───── DATA SECTION

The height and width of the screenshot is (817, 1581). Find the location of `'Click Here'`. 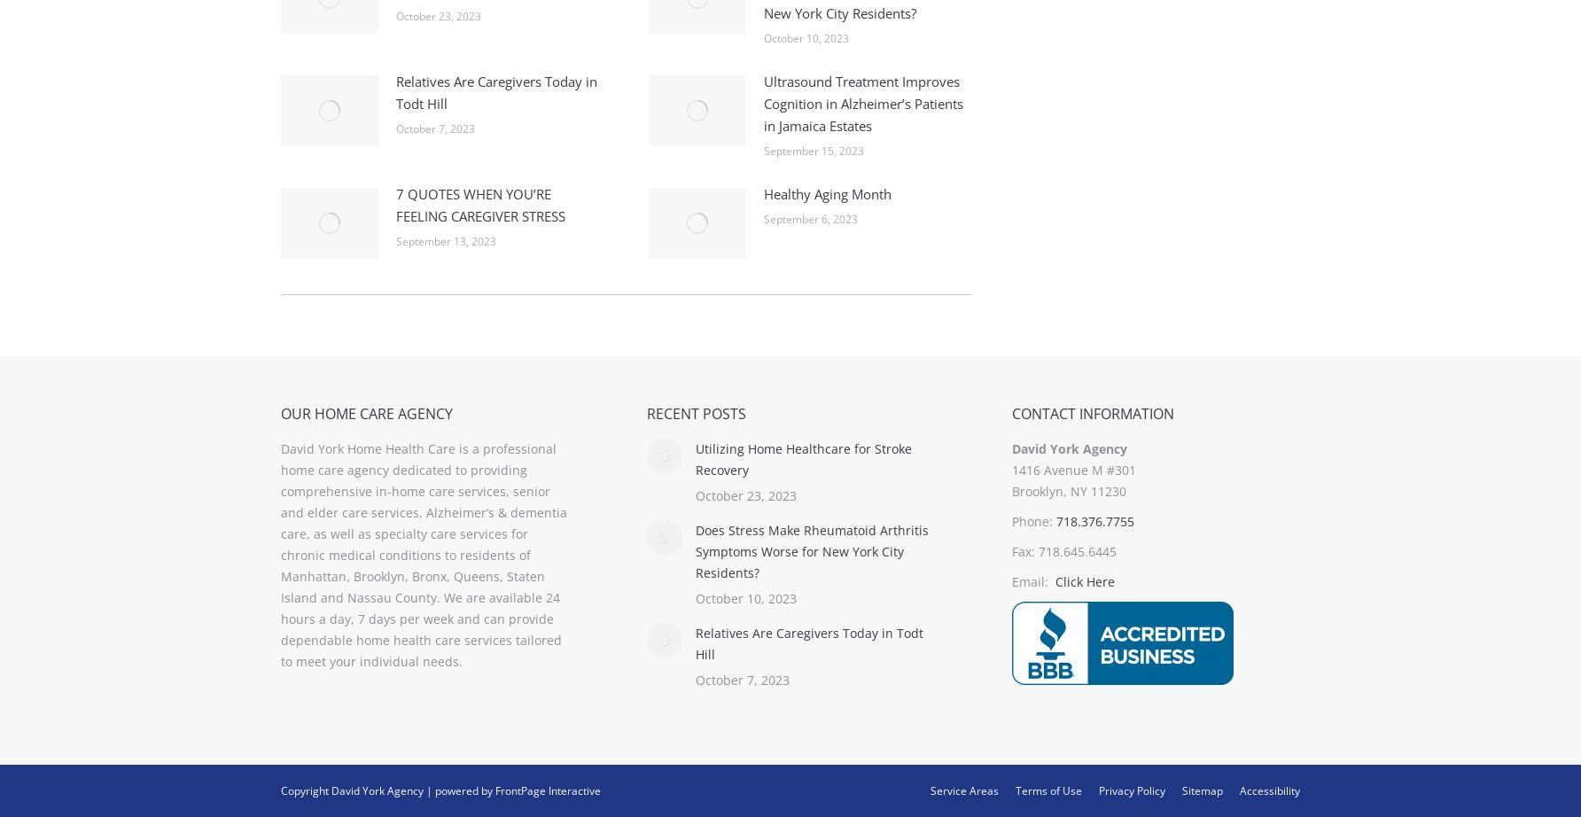

'Click Here' is located at coordinates (1055, 582).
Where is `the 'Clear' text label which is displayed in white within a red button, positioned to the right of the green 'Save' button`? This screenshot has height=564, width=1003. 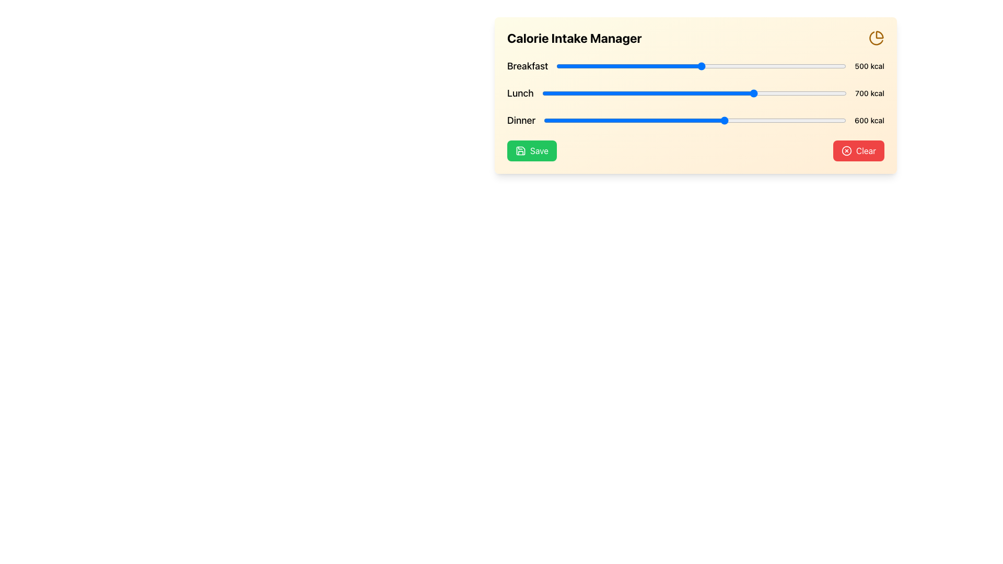 the 'Clear' text label which is displayed in white within a red button, positioned to the right of the green 'Save' button is located at coordinates (865, 151).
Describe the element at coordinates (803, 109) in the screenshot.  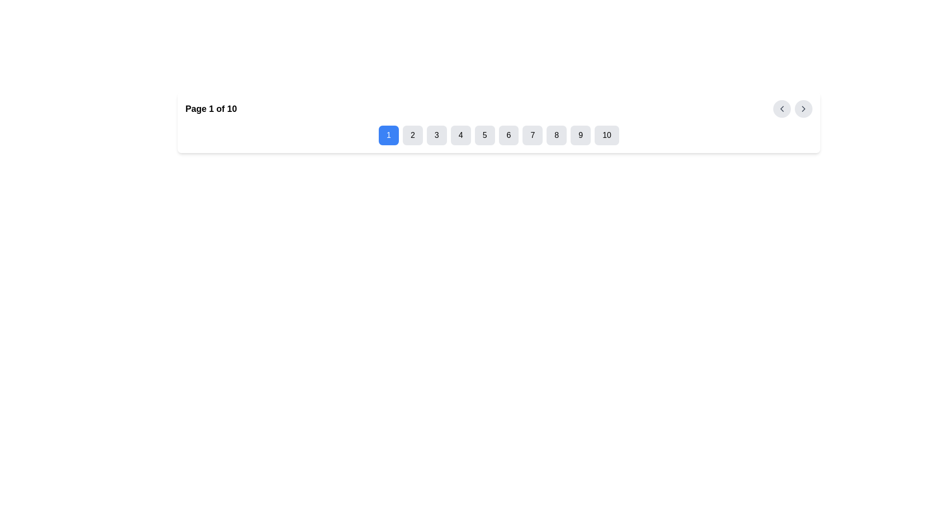
I see `the 'next' button located at the far right of the pagination controls` at that location.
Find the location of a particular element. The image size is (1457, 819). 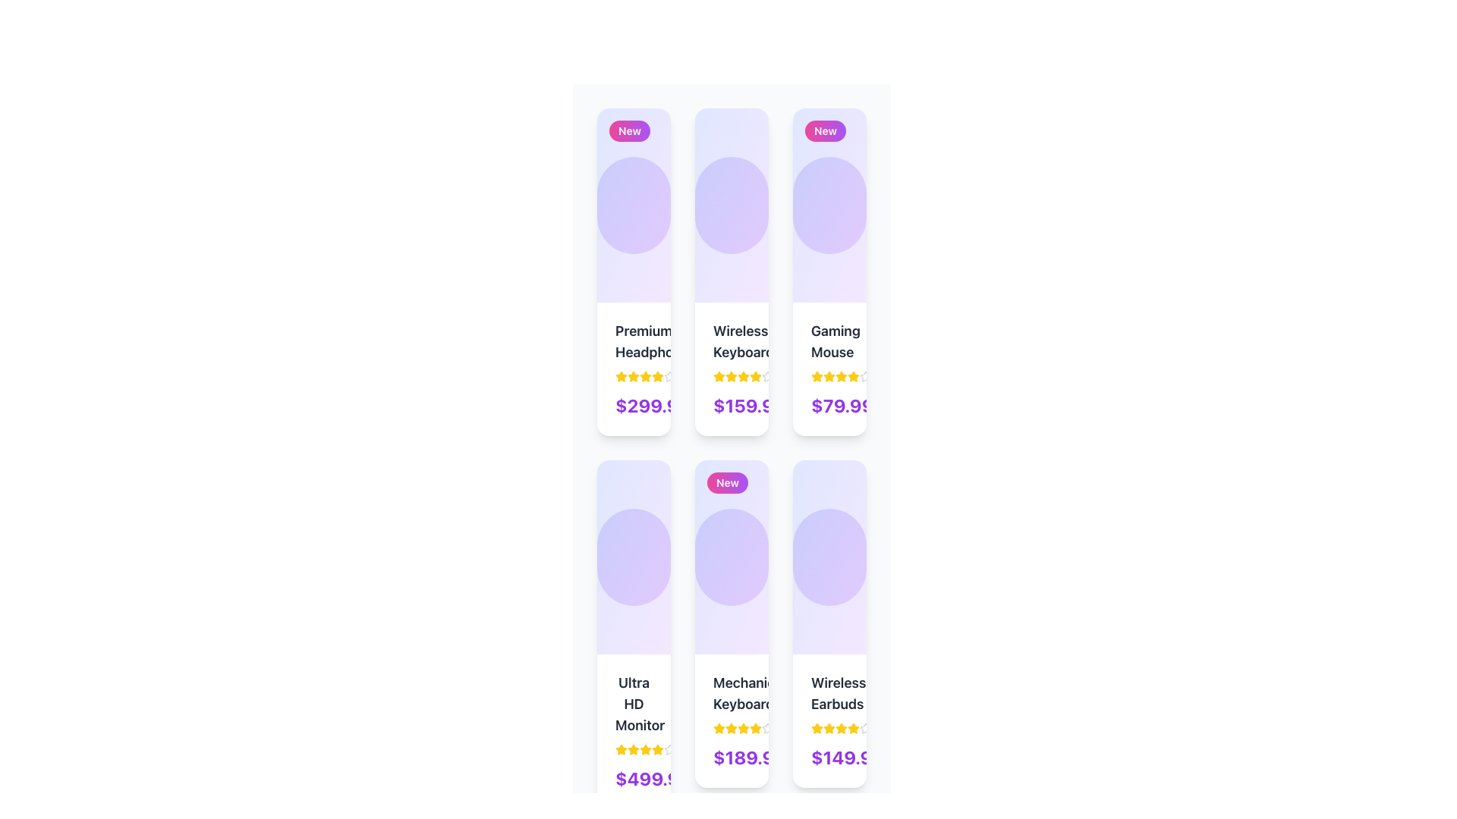

the heart-shaped SVG icon that serves as a 'favorite' or 'like' button for the Wireless Keyboard product card, located centrally within the second card in the top row is located at coordinates (678, 205).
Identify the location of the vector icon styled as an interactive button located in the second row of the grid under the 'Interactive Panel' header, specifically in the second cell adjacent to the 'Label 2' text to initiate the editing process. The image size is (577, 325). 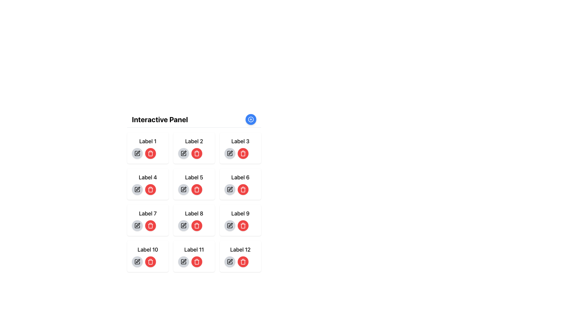
(183, 153).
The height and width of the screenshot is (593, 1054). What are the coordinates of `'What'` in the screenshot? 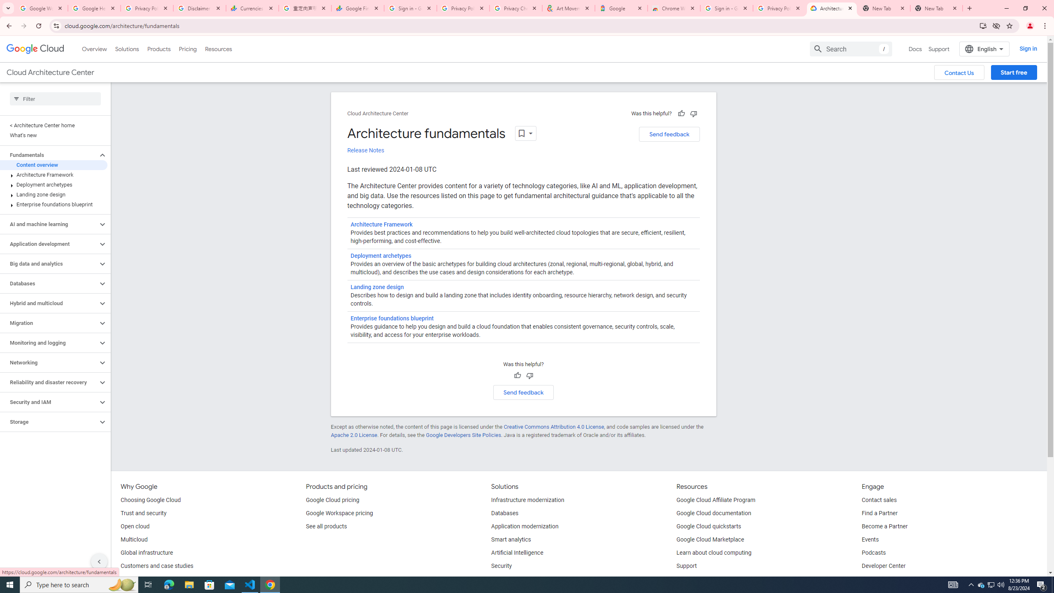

──────────

GOAL OF THE EXERCISE — Copy the entries word for word, starting at the line that contains "Describe the element" and ending at the last line of the entries. Leave the pictures out.

TASK SOLUTION —
Describe the element at coordinates (803, 109) in the screenshot.  
I see `the 'next' button located at the far right of the pagination controls` at that location.
Find the location of a particular element. The image size is (1457, 819). 

the heart-shaped SVG icon that serves as a 'favorite' or 'like' button for the Wireless Keyboard product card, located centrally within the second card in the top row is located at coordinates (678, 205).
Identify the location of the vector icon styled as an interactive button located in the second row of the grid under the 'Interactive Panel' header, specifically in the second cell adjacent to the 'Label 2' text to initiate the editing process. The image size is (577, 325). 
(183, 153).
The height and width of the screenshot is (593, 1054). What are the coordinates of `'What'` in the screenshot? 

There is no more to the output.